(TEXTO DO EXERCÍCIO):
++++

Marinha da China realiza treino com fogo real em janeiro de 2024 (Foto: eng.chinamil.com.cn)

Beijing tem constantemente empurrado os limites. As forças do ELP também raramente cruzaram a linha média do Estreito de Taiwan. Mas, em agosto de 2022, após uma visita a Taiwan de Nancy Pelosi, então presidente da Câmara dos Representantes dos EUA, as forças chinesas cruzaram a linha 302 vezes, essencialmente apagando-a como fronteira funcional. Hoje, os aviões chineses continuam cruzando a linha quase diariamente, dando a Taiwan apenas alguns minutos para avaliar as intenções da China num perigoso jogo de adivinhação que deixa a porta aberta para erros de cálculo. Desde o ano passado, a China também estabeleceu essencialmente uma presença naval permanente em torno da ilha.

Sem contato oficial entre Beijing e Taipé nos últimos oito anos, as hipóteses de neutralizar um confronto inadvertido são limitadas. Um confronto isolado poderia evoluir para um ataque por parte da China ou para um rápido destacamento das agora bem treinadas forças aéreas e navais que tem em torno de Taiwan, isolando a ilha de qualquer ajuda dos EUA e reduzindo significativamente as opções militares americanas.

Este clima tenso sobrecarrega as defesas de Taiwan. No início de 2021, Taiwan parou de enviar jatos para cada violação da Zona de Identificação de Defesa Aérea da ilha, depois de gastar quase 9% do orçamento de Defesa do ano anterior no monitoramento de aeronaves chinesas.

Esta atmosfera semeou confusão política. Em outubro de 2022, após as incursões que se seguiram à visita de Pelosi, o Ministério da Defesa de Taiwan anunciou que qualquer aeronave do PLA que violasse o espaço aéreo e marítimo territorial de Taiwan – 12 milhas náuticas da costa da ilha – seria vista como um “primeiro ataque”, provavelmente o que significa que eles seriam abatidos.

Desde então, nenhuma incursão de aeronaves do ELP foi revelada publicamente, mas a China testou a política de Taiwan ao enviar pelo menos 27 balões para o espaço aéreo territorial da ilha desde o início deste ano, forçando Taipé a escolher entre não tomar nenhuma atitude, o que dá permissão tácita a Beijing para continuar violando o espaço aéreo da ilha, ou abater os balões, o que poderia provocar a China. Até agora, não se sabe que Taiwan tenha tomado qualquer medida contra os balões que entraram no seu espaço aéreo.

++++

(DADOS DE ORIGEM):
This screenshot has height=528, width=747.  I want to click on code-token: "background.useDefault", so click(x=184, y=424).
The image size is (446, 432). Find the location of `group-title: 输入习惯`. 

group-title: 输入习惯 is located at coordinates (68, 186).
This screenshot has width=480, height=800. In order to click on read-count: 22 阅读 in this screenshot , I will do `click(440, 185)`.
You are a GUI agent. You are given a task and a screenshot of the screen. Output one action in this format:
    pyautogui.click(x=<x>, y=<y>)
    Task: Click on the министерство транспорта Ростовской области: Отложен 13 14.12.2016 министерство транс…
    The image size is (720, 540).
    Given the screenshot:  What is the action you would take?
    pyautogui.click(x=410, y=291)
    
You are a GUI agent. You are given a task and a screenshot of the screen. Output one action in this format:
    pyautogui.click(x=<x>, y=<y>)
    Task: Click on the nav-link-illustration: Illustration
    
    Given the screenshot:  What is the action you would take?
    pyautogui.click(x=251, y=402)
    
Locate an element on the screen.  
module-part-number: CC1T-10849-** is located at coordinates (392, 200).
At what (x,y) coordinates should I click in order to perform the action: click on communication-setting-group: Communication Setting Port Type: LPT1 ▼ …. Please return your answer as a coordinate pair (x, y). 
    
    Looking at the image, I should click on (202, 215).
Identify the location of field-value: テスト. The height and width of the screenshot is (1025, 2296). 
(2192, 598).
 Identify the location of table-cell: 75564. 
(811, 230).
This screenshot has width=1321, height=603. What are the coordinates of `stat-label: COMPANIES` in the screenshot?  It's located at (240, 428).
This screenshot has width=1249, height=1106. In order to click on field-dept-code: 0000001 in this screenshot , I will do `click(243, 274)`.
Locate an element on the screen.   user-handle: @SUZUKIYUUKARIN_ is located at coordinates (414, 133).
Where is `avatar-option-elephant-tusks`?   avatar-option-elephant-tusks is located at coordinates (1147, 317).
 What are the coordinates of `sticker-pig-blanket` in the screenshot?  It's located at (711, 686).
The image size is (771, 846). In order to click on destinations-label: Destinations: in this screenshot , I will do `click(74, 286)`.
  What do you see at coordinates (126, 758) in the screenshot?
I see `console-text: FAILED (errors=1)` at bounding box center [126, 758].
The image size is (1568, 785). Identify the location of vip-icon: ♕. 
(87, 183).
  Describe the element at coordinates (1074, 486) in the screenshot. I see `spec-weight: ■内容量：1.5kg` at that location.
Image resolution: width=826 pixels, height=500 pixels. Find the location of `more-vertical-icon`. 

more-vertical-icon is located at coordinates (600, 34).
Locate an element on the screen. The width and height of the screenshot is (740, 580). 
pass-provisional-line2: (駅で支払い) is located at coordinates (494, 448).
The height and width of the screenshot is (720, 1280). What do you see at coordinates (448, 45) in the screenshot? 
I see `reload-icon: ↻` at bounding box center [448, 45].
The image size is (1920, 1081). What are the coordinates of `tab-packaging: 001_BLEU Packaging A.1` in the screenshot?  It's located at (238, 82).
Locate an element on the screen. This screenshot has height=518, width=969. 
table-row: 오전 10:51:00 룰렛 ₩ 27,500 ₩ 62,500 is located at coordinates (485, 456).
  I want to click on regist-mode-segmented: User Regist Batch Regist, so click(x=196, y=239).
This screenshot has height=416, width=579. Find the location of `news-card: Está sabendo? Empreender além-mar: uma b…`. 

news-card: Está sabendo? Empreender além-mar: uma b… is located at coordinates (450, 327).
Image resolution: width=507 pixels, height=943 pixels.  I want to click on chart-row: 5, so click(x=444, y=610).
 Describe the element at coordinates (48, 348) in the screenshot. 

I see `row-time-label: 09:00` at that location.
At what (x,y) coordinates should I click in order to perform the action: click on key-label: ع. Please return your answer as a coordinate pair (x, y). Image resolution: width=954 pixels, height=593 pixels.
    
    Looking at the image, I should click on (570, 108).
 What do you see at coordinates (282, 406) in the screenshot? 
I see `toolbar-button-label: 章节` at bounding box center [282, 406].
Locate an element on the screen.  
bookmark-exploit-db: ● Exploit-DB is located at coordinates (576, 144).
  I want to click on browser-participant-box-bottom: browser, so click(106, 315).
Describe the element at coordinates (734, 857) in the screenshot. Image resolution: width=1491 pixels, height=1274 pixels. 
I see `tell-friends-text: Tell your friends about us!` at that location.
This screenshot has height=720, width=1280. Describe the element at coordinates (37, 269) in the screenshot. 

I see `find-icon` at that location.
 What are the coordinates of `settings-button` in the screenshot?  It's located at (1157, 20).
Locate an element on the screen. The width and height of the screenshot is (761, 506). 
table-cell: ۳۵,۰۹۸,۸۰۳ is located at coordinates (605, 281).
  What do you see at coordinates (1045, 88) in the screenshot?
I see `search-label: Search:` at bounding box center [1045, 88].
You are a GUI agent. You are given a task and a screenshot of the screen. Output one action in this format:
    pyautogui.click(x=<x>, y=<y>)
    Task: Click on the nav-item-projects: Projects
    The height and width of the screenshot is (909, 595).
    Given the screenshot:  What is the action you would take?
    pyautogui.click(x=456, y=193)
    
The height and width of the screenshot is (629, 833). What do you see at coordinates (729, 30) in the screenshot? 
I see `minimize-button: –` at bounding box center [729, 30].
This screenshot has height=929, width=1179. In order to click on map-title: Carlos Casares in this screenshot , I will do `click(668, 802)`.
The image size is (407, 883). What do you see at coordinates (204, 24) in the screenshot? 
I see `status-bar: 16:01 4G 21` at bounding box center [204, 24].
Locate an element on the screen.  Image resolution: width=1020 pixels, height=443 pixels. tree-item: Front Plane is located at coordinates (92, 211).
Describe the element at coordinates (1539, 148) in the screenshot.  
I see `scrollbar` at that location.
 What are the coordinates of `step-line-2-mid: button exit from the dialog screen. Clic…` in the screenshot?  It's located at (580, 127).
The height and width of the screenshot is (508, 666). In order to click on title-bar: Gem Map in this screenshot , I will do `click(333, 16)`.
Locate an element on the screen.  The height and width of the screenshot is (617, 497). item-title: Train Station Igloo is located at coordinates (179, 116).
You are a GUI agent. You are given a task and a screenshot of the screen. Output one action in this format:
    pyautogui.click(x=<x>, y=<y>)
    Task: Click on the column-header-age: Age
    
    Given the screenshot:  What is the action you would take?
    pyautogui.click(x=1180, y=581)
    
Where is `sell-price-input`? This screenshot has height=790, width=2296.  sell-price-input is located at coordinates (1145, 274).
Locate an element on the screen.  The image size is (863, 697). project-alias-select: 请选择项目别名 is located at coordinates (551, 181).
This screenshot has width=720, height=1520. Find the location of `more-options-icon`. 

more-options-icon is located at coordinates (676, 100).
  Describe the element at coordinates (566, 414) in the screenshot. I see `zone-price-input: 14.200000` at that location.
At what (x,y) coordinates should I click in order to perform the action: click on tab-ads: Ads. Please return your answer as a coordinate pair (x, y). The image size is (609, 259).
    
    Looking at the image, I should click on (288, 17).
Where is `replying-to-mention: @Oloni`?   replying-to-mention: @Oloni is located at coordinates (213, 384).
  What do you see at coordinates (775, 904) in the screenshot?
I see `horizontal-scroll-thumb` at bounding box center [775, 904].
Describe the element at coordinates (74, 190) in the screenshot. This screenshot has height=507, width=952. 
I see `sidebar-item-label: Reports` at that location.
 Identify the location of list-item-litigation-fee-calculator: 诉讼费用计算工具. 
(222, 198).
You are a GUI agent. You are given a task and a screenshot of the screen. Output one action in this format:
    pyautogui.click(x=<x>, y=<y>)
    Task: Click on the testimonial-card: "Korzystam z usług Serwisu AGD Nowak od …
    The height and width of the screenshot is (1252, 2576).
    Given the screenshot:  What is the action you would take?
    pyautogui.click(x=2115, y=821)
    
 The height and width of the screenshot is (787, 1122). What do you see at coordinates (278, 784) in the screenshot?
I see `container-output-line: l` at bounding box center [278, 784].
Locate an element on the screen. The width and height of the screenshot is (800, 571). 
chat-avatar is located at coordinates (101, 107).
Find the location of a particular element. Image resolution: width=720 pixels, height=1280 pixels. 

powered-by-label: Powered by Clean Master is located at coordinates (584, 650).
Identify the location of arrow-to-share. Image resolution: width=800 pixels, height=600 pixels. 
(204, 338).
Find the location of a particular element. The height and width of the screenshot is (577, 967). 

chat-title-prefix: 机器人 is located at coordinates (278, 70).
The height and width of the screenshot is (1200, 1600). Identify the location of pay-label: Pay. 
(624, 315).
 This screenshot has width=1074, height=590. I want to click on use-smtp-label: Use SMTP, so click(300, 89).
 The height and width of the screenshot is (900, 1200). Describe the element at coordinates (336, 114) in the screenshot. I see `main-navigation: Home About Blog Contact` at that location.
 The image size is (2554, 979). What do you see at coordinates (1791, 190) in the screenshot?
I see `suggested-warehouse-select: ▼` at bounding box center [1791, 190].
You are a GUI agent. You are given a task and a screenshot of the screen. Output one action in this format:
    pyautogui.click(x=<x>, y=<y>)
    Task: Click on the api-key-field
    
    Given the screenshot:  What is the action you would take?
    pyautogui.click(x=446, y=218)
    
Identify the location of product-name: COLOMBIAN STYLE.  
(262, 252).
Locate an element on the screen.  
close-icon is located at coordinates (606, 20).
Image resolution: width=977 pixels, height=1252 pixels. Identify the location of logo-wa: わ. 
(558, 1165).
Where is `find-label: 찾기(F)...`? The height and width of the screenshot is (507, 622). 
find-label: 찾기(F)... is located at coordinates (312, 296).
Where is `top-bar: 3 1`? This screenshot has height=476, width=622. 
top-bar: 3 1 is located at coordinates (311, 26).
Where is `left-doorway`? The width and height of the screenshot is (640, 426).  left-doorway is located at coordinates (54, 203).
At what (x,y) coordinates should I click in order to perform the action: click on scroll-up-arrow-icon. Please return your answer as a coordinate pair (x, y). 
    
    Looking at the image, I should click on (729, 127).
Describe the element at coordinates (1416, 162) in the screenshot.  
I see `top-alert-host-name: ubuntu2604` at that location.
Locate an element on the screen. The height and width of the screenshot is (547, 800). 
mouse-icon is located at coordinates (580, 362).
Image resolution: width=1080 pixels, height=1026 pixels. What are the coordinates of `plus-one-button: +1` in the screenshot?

++++

(TAREFA A REALIZAR):
Responda, por favor, a estas perguntas sobre o texto das tensões no Estreito de Taiwan:
1. Quantas vezes as forças chinesas cruzaram a linha média em agosto de 2022?
2. Que parcela do orçamento de Defesa do ano anterior Taiwan gastou no monitoramento de aeronaves chinesas?
3. Quantos balões a China enviou para o espaço aéreo territorial da ilha desde o início deste ano?

(RESPOSTA AO EXERCÍCIO):
1. 302 vezes.
2. Quase 9%.
3. Pelo menos 27.